With Sen. McConnell stoically seated two chairs away, Gov. Beshear strongly defended his decision to aggressively implement the Affordable Care Act and to expand Medicaid.
“Kentucky’s collective health, folks, is among the worst in the nation,” said Beshear. “We’ve ranked that bad for a long time. The Affordable Care Act is our historic opportunity to address this weakness and to change the course of the future of the commonwealth. We’re going to make insurance available for the very first time in our history to every single citizen of the commonwealth.”
Being the crowd was split between Democrats and Republicans, about half the room burst into applause, while the other half sat on their hands.
Implementing this new law “is not only the right and moral thing to do,” but it will provide an economic boon to Kentucky by creating 17,000 jobs with a positive economic impact of $15.6 billion. That ultimately will boost state revenues by a net of $800 million, said Beshear citing two independent studies that showed this information.

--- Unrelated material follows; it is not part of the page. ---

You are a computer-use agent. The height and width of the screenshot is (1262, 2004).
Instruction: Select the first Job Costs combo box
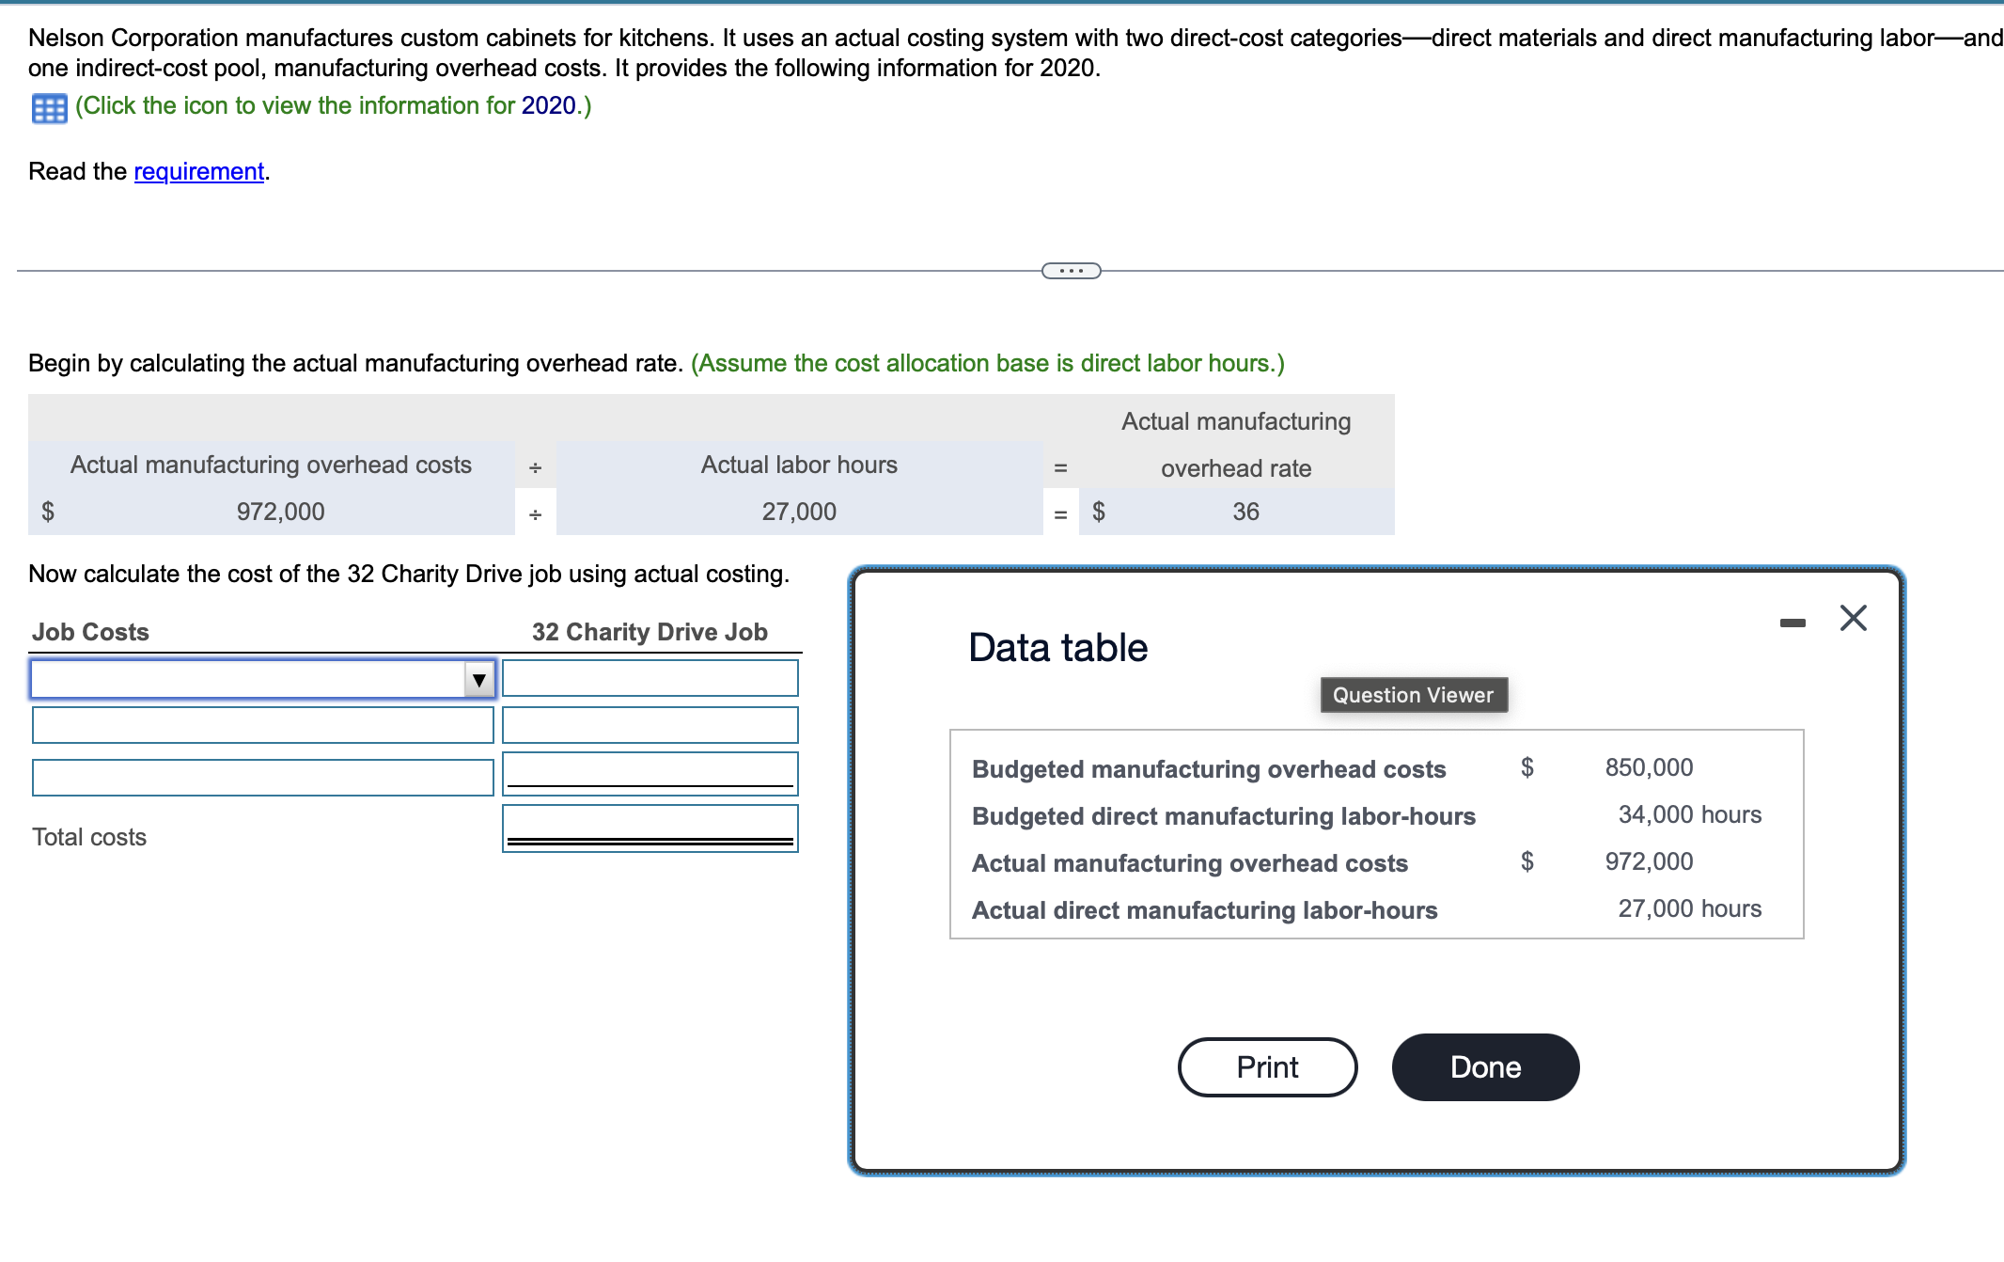coord(248,679)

Beshear pleaded with opponents of Obamacare to back off. “It’s time for our leaders, all of our leaders – at the local, state and national levels – put aside this time-worn political posturing that you’re doing all the time and start working for the people.”
“It’s amazing to me how people who are pouring time and money and energy into trying to repeal the Affordable Care Act sure haven’t put that kind of energy into trying to improve the health of Kentuckians. And think of the decades that they have had to make some kind of difference,” Beshear finished.
McConnell didn’t take the criticism well, and said Obamacare is resulting in higher premiums and lost jobs as full-time employees are made part-timers. He also cited how UPS, Louisville’s largest private-sector employer, is limiting its healthcare plans for spouses.
“So, governor, the solution to Obamacare is to pull it out, root and branch,” McConnell said to applause.
McConnell’s Republican colleague, Sen. Rand Paul, a potential 2016 presidential candidate, also addressed the crowd, but gave a speech focused on controlling the national debt, ensuring the right to privacy and ending military aid to Egypt – though Paul did ask the crowd to consider “where’s the money coming from” to implement the program in Kentucky and across the nation.
With the political barbs out of the way, it was time to move on to the main course, which was auctioning off a prized slab of pig.
Harper’s Country Hams in Clinton, Ky., presented the fair’s Grand Champion ham on a platter, adorned with roses. It was showcased by the reigning Miss Kentucky, Jenna Day, who carried the platter among the bidders to give them a close look at the prized meat.
This is a charity auction mind you, and bidding began at $1, but it quickly got serious, as the price soared into the six-figure range.
The winning bid for this 13.3-pound ham was $350,000!
That’s $26,315 per pound.
The charitable wing of Louisville-based Yum! Brands Inc., (that’s the folks who own Taco Bell and KFC), placed the winning bid. It was the fifth-highest bid in the auction’s history.
Proceeds from the auction go to the winning bidder’s charity of choice, which in this instance was the Fund for the Arts, which helps allow Kentucky children to see orchestra and theater performances.
The ham was donated to a local food bank, Dare to Care.
Can you imagine slicing up a ham that went for over $26,000 per pound?!?
The Country Ham Breakfast is a uniquely Kentucky event, and a can’t miss date for the state’s movers and shakers.
Afterwards, Kentucky Secretary of State Alison Lundergan Grimes, who is trying to win the Democratic Party’s nomination to challenge McConnell in next year’s race, told reporters that some parts of the Affordable Care Act should be changed, but “let’s not throw out the baby with the bath water.”